So today was JP’s final Sunday at home before leaving for Freshman Year at UVA on Wednesday. I decided it would be a nice idea to have some kind of family send off. Something special, intentional, honest. Vulnerable.
We began with a Sunday time of prayer that we sometimes do. A few readings from the Bible, including a psalm. Then we each shared a comment about something from the readings that struck us.
This set the stage. We were all present, seated in a circle, having just heard Paul describe the cloud of witnesses that invisibly surround us (Hebrews 12:1), having heard the psalmist pray for God’s blessing (Psalm 66) and having heard Jesus say that he welcomes children wholeheartedly into his presence for a blessing (Mt. 19:13-15). The prayer time went like it often goes. Kids were respectful. Listening. Participating. But there were no breakthroughs from heaven or descending tongues of fire.

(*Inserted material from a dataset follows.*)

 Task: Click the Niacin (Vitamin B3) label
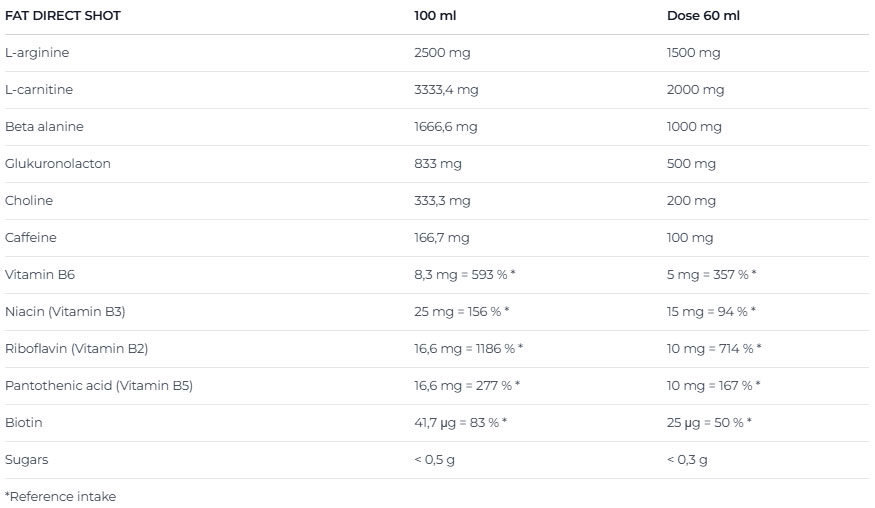pos(65,312)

Then we moved to the send-off part. With tears starting to moisten my eyes and my voice cracking, I explained that this was to be our last Sunday gathering before JP leaves home. That we would take some time this day to send him off with our love and prayers. That each person could take a turn to say either something recent about JP that they are grateful for, or something they will miss about him.
There was a brief pause.
Then Ellie went first. She turned toward her brother. “I’m thankful for the way you would always include Maddie and me in your time with Gwen when she came over. That you would spend time with us together, not just spend time with Gwen. That made me feel valued.”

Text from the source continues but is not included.